> **What is being asked**: Write down exactly what lies from the line containing "Viewport: 556px width, 410px height." to the end of the records, inclusive, and omit the pictures.

Screenshot grounding data
....................
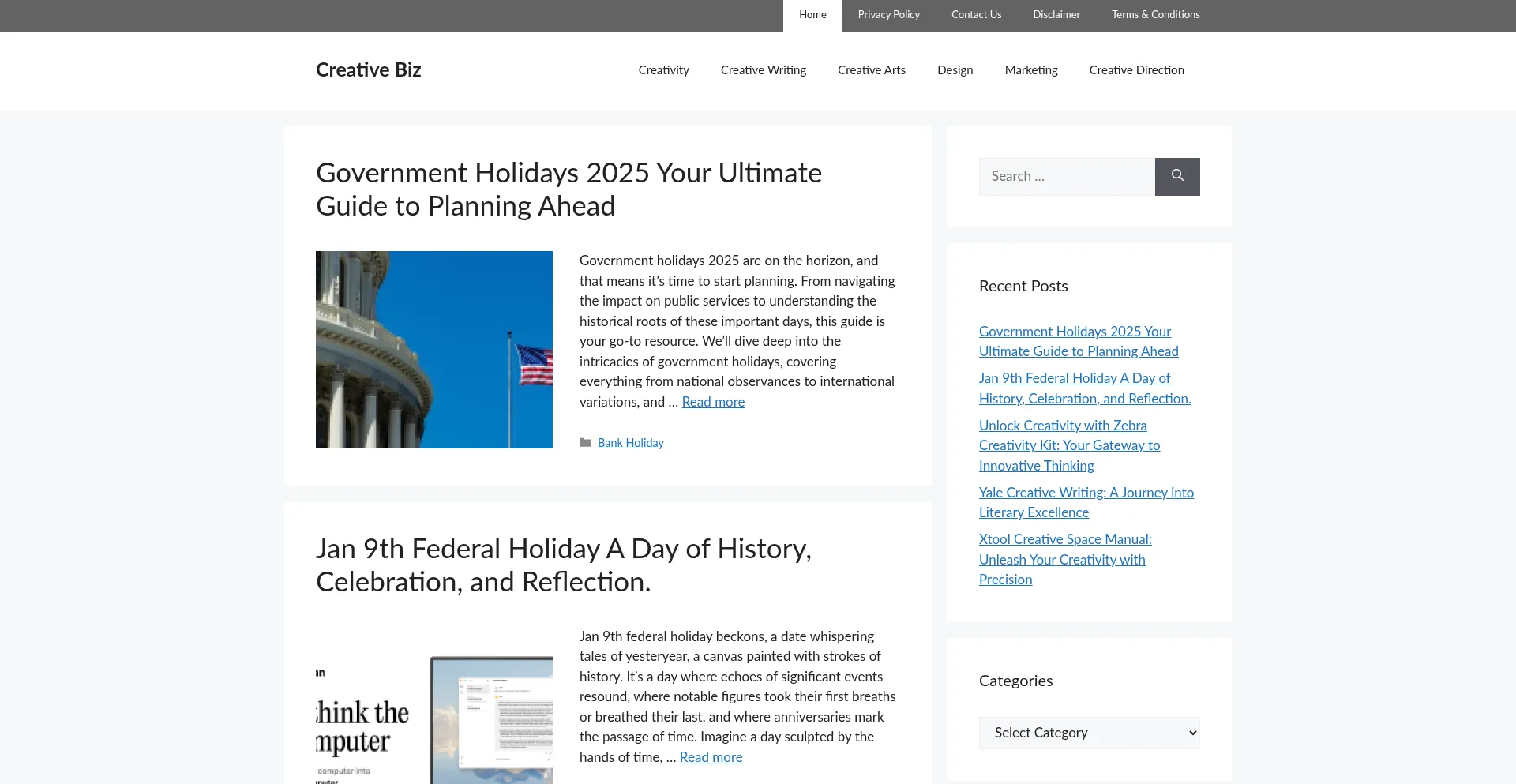The height and width of the screenshot is (784, 1516).
Task: Click Read more on Government Holidays post
Action: pos(713,402)
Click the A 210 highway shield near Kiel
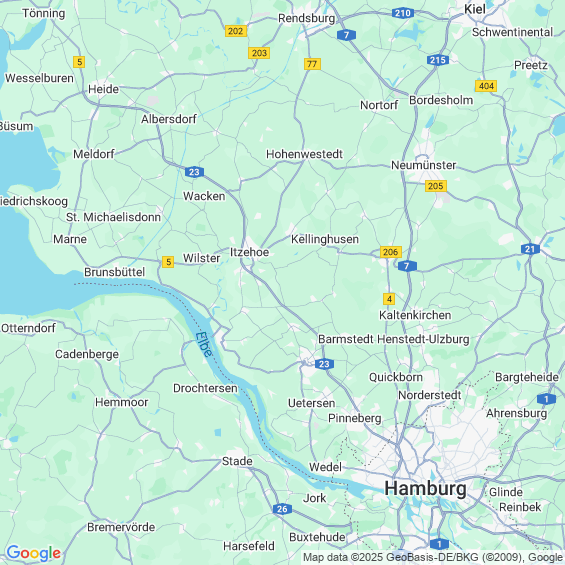This screenshot has height=565, width=565. click(402, 13)
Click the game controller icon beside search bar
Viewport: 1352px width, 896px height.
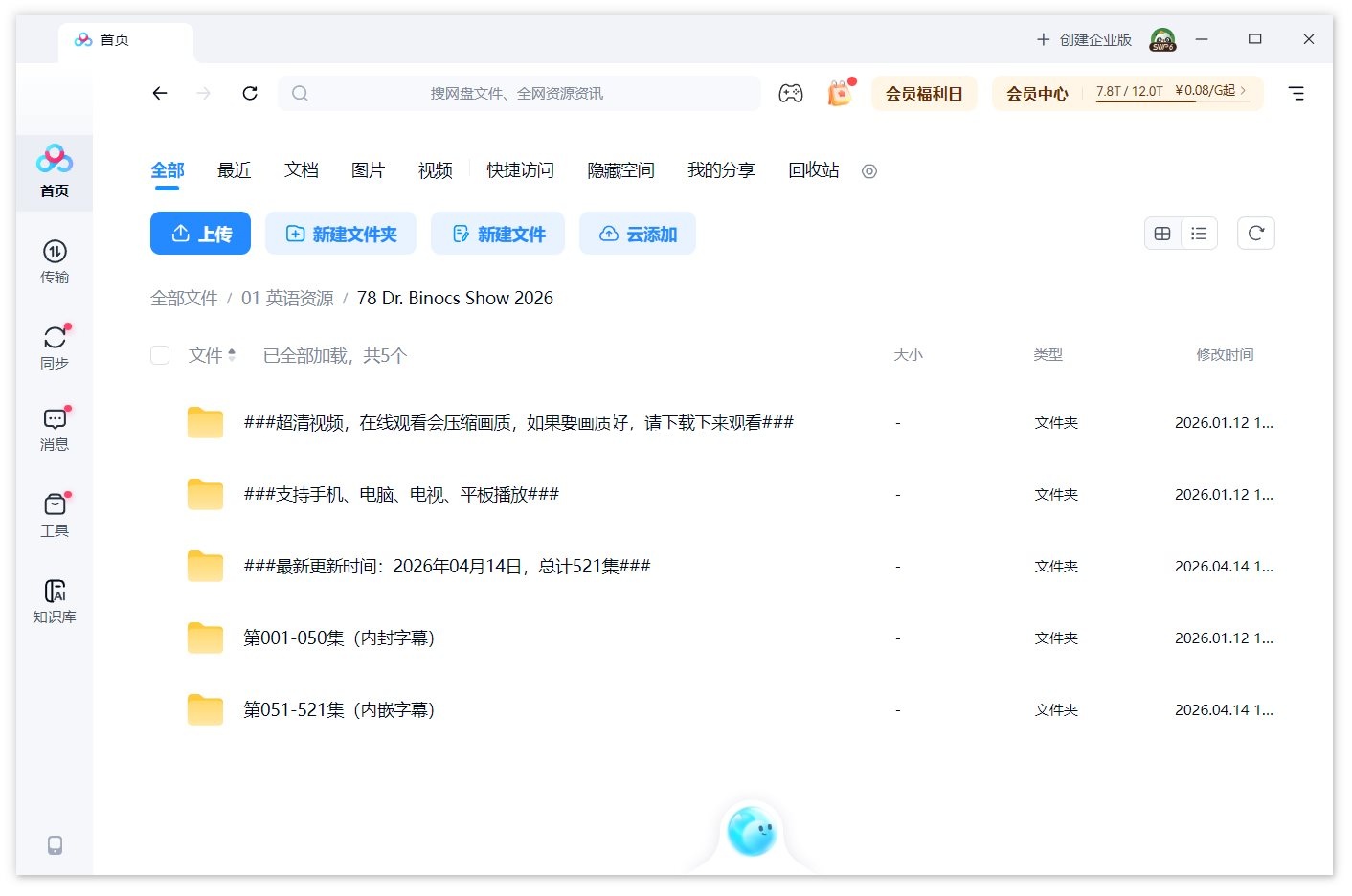[x=790, y=93]
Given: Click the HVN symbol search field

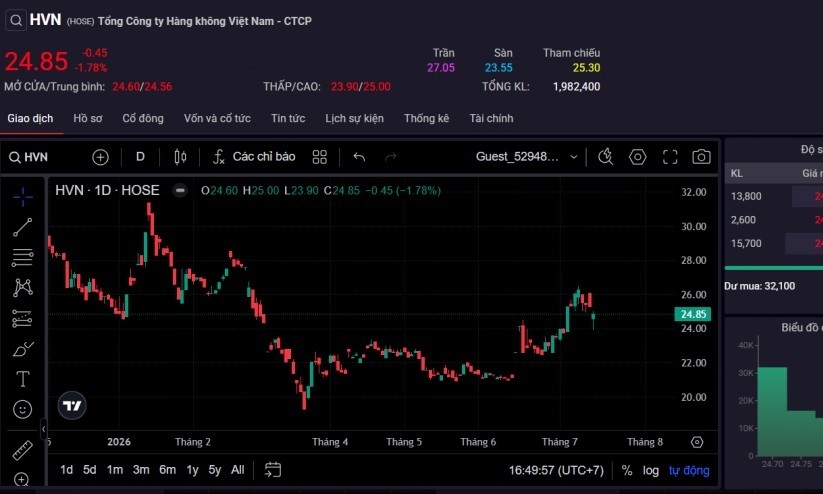Looking at the screenshot, I should coord(29,157).
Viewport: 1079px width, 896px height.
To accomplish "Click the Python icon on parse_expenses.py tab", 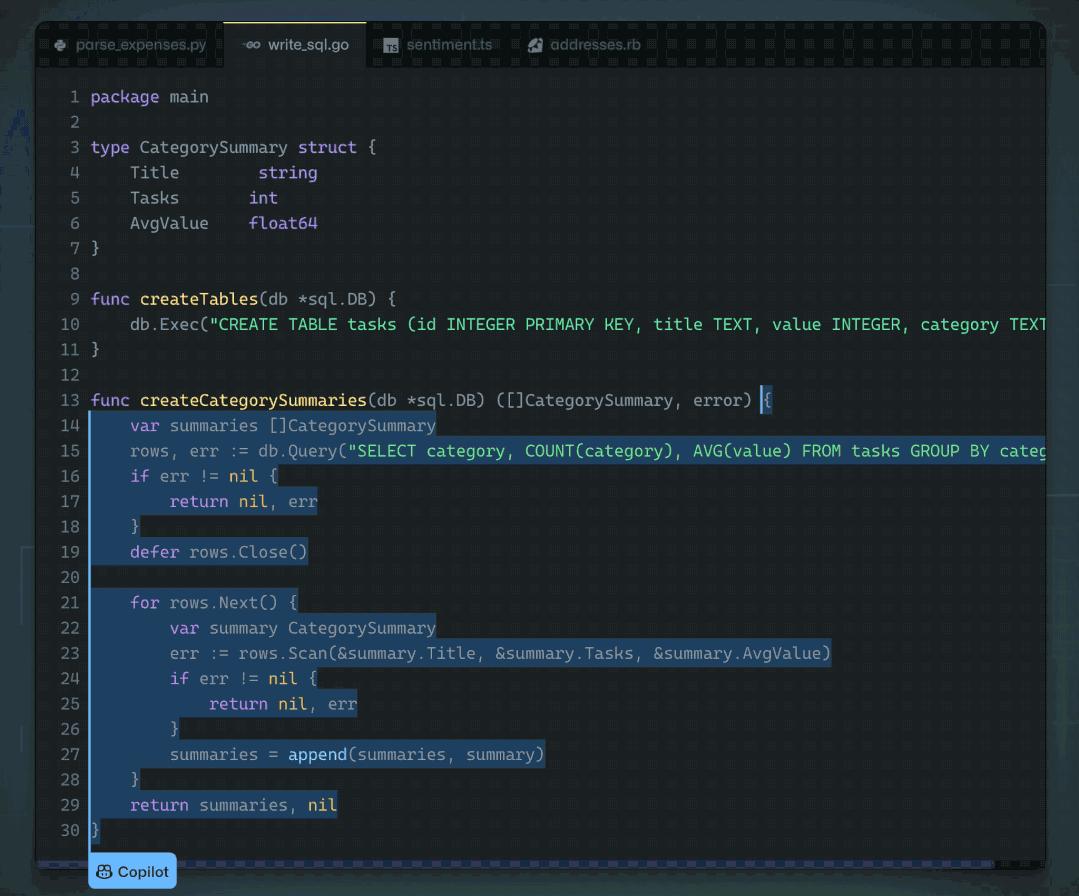I will click(60, 45).
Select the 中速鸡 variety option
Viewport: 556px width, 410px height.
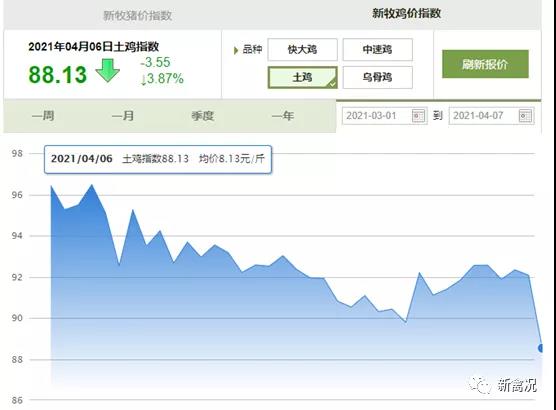pyautogui.click(x=377, y=49)
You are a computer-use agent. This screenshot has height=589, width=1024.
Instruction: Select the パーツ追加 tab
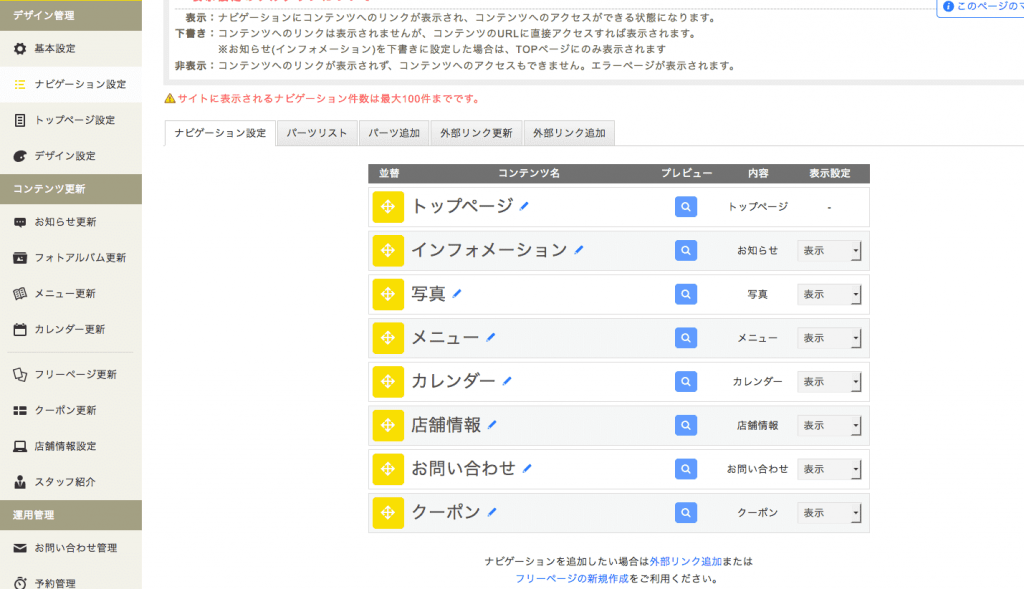coord(394,133)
....................
> **Solution for this problem**:
Viewport: 556px width, 410px height.
pyautogui.click(x=377, y=49)
You are a computer-use agent. This screenshot has height=589, width=1024.
Instruction: Select the パーツ追加 tab
coord(394,133)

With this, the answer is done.